Today, Bhutan is considered by the West as the last Shangri-la, the only country in the world where "Gross National Happiness" is a mandated government policy. The West has been fascinated by the Bhutanese monarchy, whose foresightedness and strong arm has placed the country where it is today. The Western world is willing to ignore the Bhutanese government's expulsion of thousands of Nepali refugees in the southern part of the country to keep it homogenously strong, at the same time as Tibet fell to the Chinese and Sikkim became the 22nd state of the Indian Union. It hails the palace's policy to put restrictions on growth that would harm the long-term prospects of the country's livelihood.

The West often compares Bhutan's success to Nepal's disastrous situation with its revolutionary Maoists and the massacre of the entire royal family by the drugged-up crown prince. Amid the surrounding chaos, Bhutan has held itself together, in part because it has taken a hard line and kept its soul.

It is the same West that is trying to tear our system apart, finding every fault in the book and throwing it all at one single institution - the monarchy. One commentary went as far as to make an uncorroborated statement that the institution was "standing between Thailand and its modernity".

They ridicule the notion of "sufficiency economy" without trying to understand what it is really all about. If they had, they would see that it is about sustainable development - a term with which they must be familiar. They talk about "double standards" in Thai society and politics. But do they hold themselves up to one single standard across the board? Worse, many Thais seem to willingly go along blindly with the attempt to shred our social fabric into pieces, just for the sake of doing it.

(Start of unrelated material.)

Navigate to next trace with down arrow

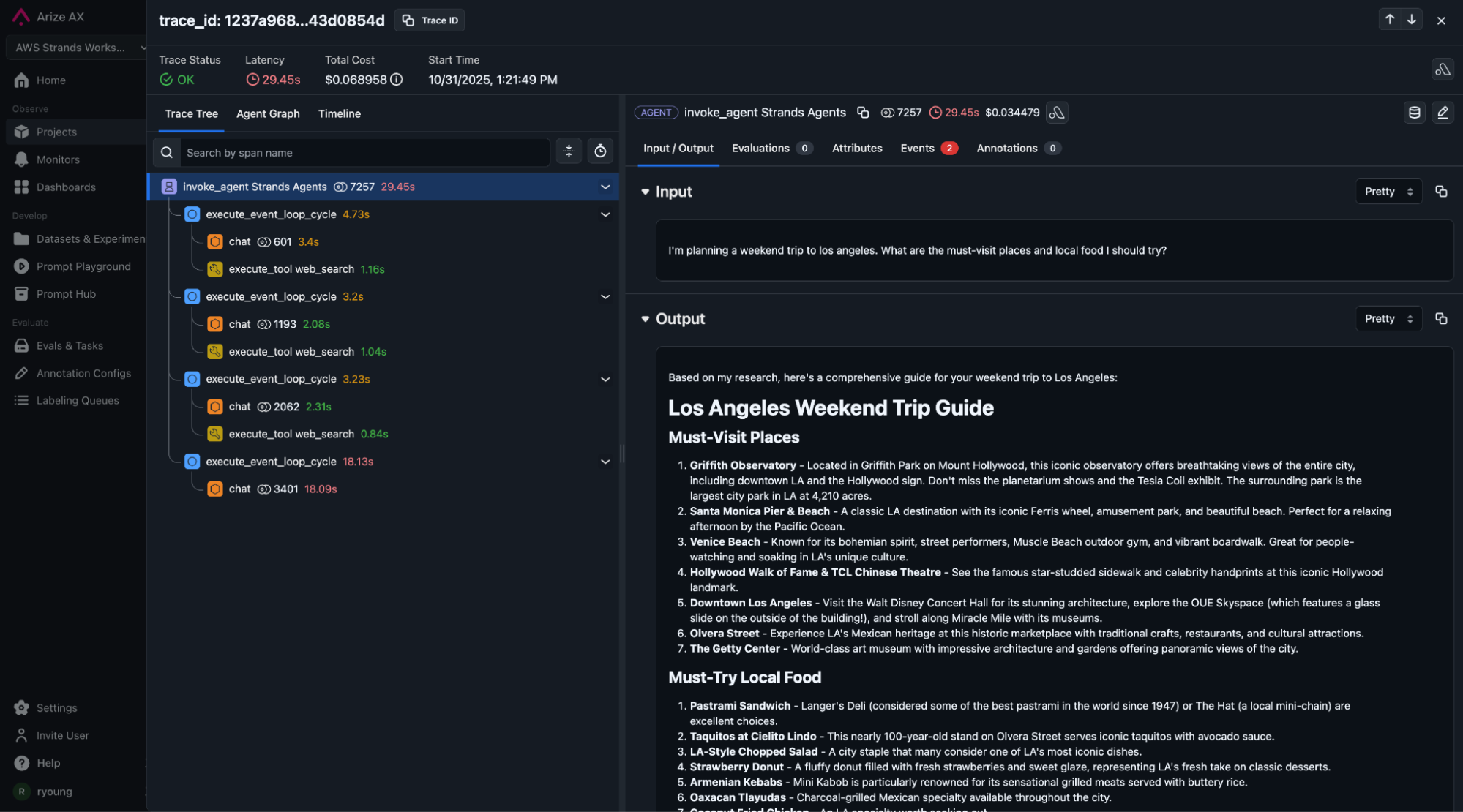[1412, 19]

In reflecting on human history, the Sanskrit word samsara comes to mind. It's the cycle of karmic "account balance" - a merry-go-round of human ignorance and folly that turns birth into death and back into birth, peace into war, riches into ruins - not only for peoples but for nations and the world.

Things never remain the same. People who have it bad want to make it good, and people who have it good, itch to make it bad. It is all the samsara way.